Abstract

Introduction: In the SPRINT trial, intensive blood pressure control reduced all-cause mortality and major adverse cardiovascular events in individuals at high risk for cardiovascular events. However, it is unclear whether individuals with polyvascular disease, compared to individuals without established atherosclerosis, similarly benefit from intensive blood pressure control. Methods: We performed a post-hoc analysis of the SPRINT trial to determine the efficacy of intensive versus standard blood pressure control on the primary composite outcome (myocardial infarction, acute coronary syndrome, stroke, heart failure, or cardiovascular death); and secondary outcomes (cardiovascular death, myocardial infarction). Individuals were stratified by severity of atherosclerosis: no known atherosclerotic disease (Framingham Risk Score > 15%), subclinical atherosclerosis, symptomatic single-bed atherosclerosis, and symptomatic polyvascular atherosclerosis. Uni- and multivariable Cox regression models were used to compute the crude and adjusted hazard ratios. Interaction between intensive vs standard blood pressure control and atherosclerotic burden was evaluated. Results: In the SPRINT trial, 6,837 individuals had elevated Framingham Risk Score, 128 had subclinical atherosclerosis, 1,207 had symptomatic single-bed atherosclerosis, and 254 had symptomatic polyvascular disease.

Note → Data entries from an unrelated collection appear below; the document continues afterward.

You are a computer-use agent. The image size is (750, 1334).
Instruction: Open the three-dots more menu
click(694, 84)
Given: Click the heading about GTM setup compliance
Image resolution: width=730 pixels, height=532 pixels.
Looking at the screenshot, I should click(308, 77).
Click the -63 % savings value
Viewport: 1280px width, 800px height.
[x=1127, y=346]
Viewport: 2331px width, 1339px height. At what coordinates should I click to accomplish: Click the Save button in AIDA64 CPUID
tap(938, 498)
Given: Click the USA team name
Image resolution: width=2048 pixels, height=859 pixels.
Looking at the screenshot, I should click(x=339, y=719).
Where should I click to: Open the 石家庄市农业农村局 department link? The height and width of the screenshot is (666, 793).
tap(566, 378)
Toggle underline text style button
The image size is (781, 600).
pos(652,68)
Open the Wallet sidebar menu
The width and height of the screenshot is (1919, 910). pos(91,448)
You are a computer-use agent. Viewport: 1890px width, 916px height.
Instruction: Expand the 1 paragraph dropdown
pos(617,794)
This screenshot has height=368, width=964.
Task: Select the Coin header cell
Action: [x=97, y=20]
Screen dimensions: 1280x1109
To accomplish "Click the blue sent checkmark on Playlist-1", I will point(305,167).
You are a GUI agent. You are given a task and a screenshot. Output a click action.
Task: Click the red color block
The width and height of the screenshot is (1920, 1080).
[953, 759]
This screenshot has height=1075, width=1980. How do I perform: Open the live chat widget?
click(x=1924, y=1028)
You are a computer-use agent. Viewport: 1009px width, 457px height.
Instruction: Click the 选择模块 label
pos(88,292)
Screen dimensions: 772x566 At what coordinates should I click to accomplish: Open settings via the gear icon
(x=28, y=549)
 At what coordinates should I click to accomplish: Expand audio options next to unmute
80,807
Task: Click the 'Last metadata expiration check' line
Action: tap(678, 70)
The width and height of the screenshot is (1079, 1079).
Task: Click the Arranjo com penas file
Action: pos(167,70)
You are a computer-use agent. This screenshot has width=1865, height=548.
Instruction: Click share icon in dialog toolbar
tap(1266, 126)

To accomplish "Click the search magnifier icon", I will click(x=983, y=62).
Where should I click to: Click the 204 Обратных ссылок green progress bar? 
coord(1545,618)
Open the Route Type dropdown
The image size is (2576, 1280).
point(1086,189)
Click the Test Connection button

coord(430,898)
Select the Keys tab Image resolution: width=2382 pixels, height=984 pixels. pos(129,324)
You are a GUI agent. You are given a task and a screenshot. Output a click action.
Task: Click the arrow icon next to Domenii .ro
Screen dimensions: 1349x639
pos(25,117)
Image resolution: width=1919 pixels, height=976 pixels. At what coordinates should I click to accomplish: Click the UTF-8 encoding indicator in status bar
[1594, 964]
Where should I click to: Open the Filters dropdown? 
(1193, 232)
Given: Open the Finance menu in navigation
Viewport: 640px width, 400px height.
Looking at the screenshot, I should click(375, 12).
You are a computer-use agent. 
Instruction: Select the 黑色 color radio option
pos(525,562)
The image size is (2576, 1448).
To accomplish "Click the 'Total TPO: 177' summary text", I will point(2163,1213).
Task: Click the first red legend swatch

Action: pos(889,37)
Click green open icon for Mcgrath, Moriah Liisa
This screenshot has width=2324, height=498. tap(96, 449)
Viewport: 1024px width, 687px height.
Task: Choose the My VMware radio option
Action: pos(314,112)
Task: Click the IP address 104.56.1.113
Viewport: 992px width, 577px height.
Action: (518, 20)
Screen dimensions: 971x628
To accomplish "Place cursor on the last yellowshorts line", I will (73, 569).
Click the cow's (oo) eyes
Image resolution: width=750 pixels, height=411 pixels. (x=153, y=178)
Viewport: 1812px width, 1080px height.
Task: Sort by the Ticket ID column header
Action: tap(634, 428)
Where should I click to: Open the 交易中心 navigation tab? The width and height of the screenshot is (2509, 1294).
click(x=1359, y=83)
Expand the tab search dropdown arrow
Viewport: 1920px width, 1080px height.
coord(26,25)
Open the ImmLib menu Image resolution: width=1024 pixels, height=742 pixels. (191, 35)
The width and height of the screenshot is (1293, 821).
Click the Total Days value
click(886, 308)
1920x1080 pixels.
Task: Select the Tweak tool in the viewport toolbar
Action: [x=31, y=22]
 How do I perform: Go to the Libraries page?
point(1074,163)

There was graded increase in risk of primary composite outcome and secondary outcomes with more atherosclerotic burden, even when controlling for differences in baseline characteristics (Figure). There was no interaction among groups between treatment assignment and primary or secondary outcomes. Conclusions: This post-hoc analysis of SPRINT trial demonstrates a higher risk of adverse in patients with escalating atherosclerotic burden. Individuals derive benefit from intensive blood pressure control regardless of burden of atherosclerosis.